• DOCUMENT TEXT:
Chances are, you have.



Ms. Choose Me is the woman who constantly goes out of her way to present herself as a “higher form” of woman who deserves male respect and appreciation because she is “more evolved” than other women. Ms. Choose Me will let everyone know that, unlike other women, she doesn’t engage in the behaviors that “men” hate. Ms. Choose Me presents herself as a rarity that should be received with tons of praise, because she thinks and behaves in a manner congruent with male patriarchal respectability politics. Ms. Choose Me likes to say sh*t like:

“I don’t go to the club that much anymore. I mean, what dude wants a woman who’s up in them kinda spots every week?”

“I have more male friends than female friends, because these chicks out here are too much damn drama!”

“These thots need to learn how to dress respectfully, and maybe they’ll find a good dude!”

“Women need to learn how to shut up and stop nagging their men so damn much!”

Can some of those statements be considered harmless and factual? Of course—when viewed in a vacuum.

But Ms. Choose Me isn’t saying these things in a vacuum, she’s saying them to impress any man who hears how closely her views are in consonance with his own. I used to appreciate her when I was juvenile, but the more I matured, the more I realized how unattractive it is.

I don’t believe that wisdom necessarily comes with age. I think wisdom accompanies an enduring curiosity. I subscribe to this ideology because when I look back on my younger self, and I think about how my boys and I use to treat young women, I realize the difference between those of us who treat women differently today and those of us who treat women the same is steeped in how we view women as a whole.

• AIM OF THE TASK: Can you carry the Ms. Choose Me essay above forward from its final sentence?

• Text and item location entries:
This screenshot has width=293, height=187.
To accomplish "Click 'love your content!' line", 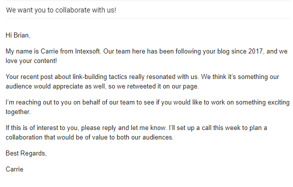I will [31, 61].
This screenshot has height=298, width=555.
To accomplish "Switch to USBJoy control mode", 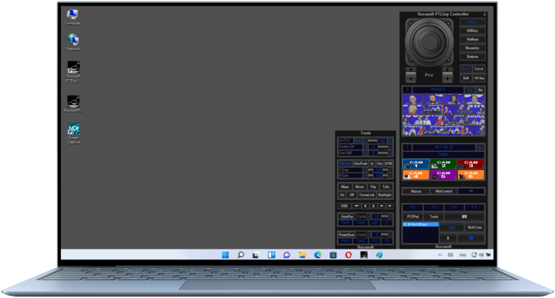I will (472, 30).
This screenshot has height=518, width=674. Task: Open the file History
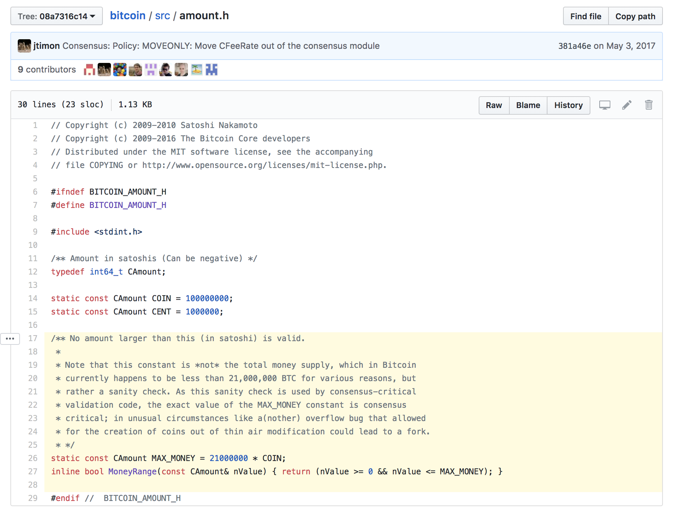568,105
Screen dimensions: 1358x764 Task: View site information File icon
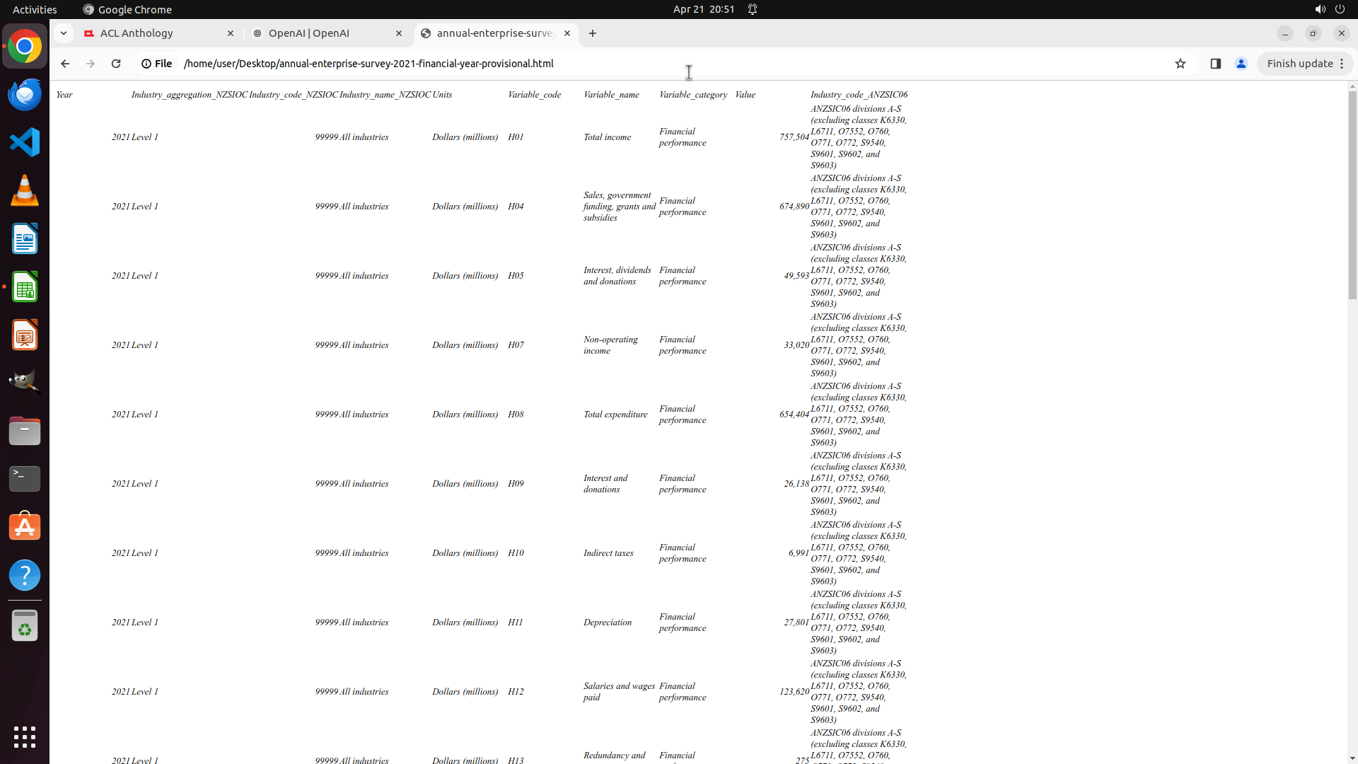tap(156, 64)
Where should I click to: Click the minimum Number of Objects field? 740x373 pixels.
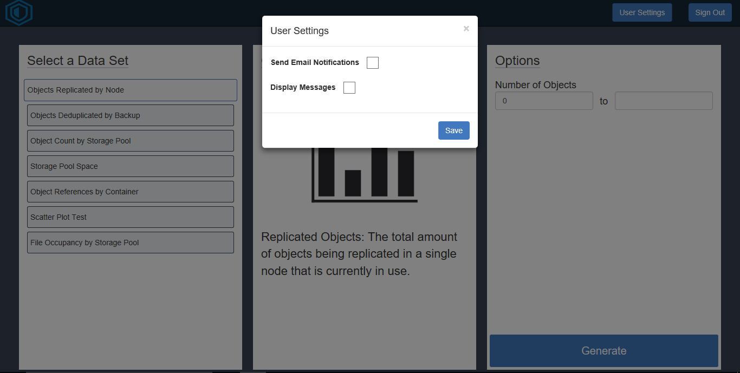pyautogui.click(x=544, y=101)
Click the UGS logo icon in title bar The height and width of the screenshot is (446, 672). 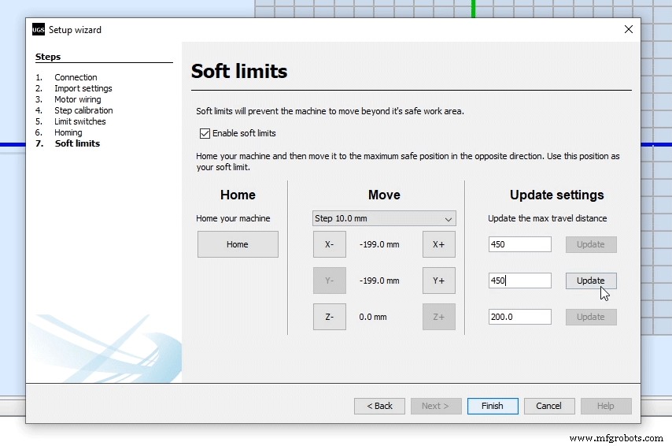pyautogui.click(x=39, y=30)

--

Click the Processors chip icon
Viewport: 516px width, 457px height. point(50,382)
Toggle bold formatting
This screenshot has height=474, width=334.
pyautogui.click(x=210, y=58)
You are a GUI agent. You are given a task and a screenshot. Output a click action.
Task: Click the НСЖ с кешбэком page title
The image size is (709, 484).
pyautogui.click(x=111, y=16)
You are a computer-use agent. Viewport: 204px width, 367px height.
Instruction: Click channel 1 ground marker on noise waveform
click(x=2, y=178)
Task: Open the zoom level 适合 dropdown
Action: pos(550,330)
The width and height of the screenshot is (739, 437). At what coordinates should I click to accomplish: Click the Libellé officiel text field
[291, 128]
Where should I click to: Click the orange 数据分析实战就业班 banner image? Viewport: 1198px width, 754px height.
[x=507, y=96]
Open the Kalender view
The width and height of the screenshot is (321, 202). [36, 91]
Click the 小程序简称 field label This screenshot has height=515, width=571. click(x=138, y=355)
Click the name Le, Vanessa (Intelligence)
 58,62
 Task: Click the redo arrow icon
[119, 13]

• EXERCISE RESPONSE:
Back in the days, as young boys, we searched for girls who would provide us with two main things: acquiescence and affirmation. We wanted girls who affirmed our collective purview of gender, relationships, societal issues, etc., and we also wanted girls who would do what we wanted. This meant the girls who would be the most popular with us were the ones most apt to coddling our inept-masculinity, were least likely to call us out on our BS, and were most eager to gain our affection (whether romantically or platonically).

As I matured, I desired women who exuded self-confidence. Whether they were lovers or friends, I greatly admired women who not only knew themselves but, more importantly, understood the pernicious effects of restricting and reshaping their lives, thoughts and desires to adapt to the ideological box that they believed men wanted them to fit in. I realized that my boys and I were, to a large extent, responsible for the creation of the Ms. Choose Mes out here, due to our collective reticence to deal with women we couldn’t control.

While I once had a Drake-mentality, whining about the girl who used to call me on my cellphone, I now realize that there’s actually a lot to admire about the girl who started wearing less and goin’ out more with glasses of champagne out on the dance floor—not because of her chosen lifestyle, but because she chose her lifestyle.

The problem with being Ms. Choose Me is that we men tend to do a terrible job of following the restrictive boundaries we set for women, therefore making it nearly pointless for a woman to chase that type of attention. At the end of the day, be you, unapologetically, because there’s an immense satisfaction in going through life without attempting to live up to someone else’s standards.

And, coincidentally, that’s also what mature men find attractive.

Lincoln Anthony Blades blogs daily on his site, ThisIsYourConscious.com. He’s author of the book, “You’re Not A Victim, You’re A Volunteer.” He can be reached on Twitter @lincolnablades and on Facebook at Lincoln Anthony Blades.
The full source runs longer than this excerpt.